■ What you will do: Output exactly the lines below, starting with the line that has "Where should I click to: Click the FFP" and going on through the line that has "Sort by the", both included, and no other lines.

■ Material for this exercise:
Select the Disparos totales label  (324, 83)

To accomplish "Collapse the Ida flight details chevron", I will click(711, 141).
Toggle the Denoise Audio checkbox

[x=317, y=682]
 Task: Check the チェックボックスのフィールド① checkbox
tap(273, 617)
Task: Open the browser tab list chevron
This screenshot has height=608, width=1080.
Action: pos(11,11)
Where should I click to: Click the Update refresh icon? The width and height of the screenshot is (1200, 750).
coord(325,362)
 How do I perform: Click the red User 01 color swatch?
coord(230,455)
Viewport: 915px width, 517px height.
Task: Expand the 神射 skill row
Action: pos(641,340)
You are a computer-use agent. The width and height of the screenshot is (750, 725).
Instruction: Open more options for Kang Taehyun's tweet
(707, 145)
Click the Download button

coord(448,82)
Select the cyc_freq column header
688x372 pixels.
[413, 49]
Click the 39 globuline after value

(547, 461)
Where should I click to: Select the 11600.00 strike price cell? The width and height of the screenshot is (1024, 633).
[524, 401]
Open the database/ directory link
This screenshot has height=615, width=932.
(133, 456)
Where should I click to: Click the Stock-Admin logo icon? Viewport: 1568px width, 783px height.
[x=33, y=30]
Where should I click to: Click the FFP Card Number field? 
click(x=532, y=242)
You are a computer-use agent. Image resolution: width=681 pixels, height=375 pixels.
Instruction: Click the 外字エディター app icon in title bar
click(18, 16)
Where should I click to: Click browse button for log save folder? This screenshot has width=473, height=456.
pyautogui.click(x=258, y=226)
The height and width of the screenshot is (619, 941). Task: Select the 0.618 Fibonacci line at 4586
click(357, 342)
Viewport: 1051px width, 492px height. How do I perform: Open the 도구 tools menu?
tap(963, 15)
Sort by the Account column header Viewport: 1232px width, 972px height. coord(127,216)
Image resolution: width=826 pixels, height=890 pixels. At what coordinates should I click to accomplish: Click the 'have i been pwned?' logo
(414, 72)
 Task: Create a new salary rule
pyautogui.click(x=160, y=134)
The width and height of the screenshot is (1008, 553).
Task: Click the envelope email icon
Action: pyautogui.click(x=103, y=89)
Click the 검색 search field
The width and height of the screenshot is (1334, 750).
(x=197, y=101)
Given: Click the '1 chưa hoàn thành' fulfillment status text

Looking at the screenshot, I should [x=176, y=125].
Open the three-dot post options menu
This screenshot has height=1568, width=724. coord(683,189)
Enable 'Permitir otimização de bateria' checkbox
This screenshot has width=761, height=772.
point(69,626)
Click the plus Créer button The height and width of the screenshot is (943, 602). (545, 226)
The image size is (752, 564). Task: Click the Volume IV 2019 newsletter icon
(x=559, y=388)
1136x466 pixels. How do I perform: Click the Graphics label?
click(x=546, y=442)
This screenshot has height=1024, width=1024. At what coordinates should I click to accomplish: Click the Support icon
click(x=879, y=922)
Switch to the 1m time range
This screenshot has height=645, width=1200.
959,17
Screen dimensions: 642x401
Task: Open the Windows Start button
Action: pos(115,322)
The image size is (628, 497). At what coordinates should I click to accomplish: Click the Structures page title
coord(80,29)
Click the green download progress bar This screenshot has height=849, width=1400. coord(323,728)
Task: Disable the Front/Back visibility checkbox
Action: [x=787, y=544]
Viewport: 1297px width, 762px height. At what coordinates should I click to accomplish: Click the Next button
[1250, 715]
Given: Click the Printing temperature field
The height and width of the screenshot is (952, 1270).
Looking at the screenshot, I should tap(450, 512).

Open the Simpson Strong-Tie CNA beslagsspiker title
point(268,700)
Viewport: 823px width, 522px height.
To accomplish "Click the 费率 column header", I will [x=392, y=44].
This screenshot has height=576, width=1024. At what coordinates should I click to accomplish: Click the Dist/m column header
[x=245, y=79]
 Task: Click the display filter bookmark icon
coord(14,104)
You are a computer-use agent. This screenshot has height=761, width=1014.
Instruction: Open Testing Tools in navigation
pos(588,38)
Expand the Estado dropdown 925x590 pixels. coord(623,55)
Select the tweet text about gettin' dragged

■ Task output:
Where should I click to: Click the FFP Card Number field? 
click(x=532, y=242)
You are a computer-use agent. Image resolution: width=681 pixels, height=375 pixels.
Instruction: Click the 外字エディター app icon in title bar
click(18, 16)
Where should I click to: Click browse button for log save folder? This screenshot has width=473, height=456.
pyautogui.click(x=258, y=226)
The height and width of the screenshot is (619, 941). Task: Select the 0.618 Fibonacci line at 4586
click(357, 342)
Viewport: 1051px width, 492px height. How do I perform: Open the 도구 tools menu?
tap(963, 15)
Sort by the Account column header Viewport: 1232px width, 972px height. coord(127,216)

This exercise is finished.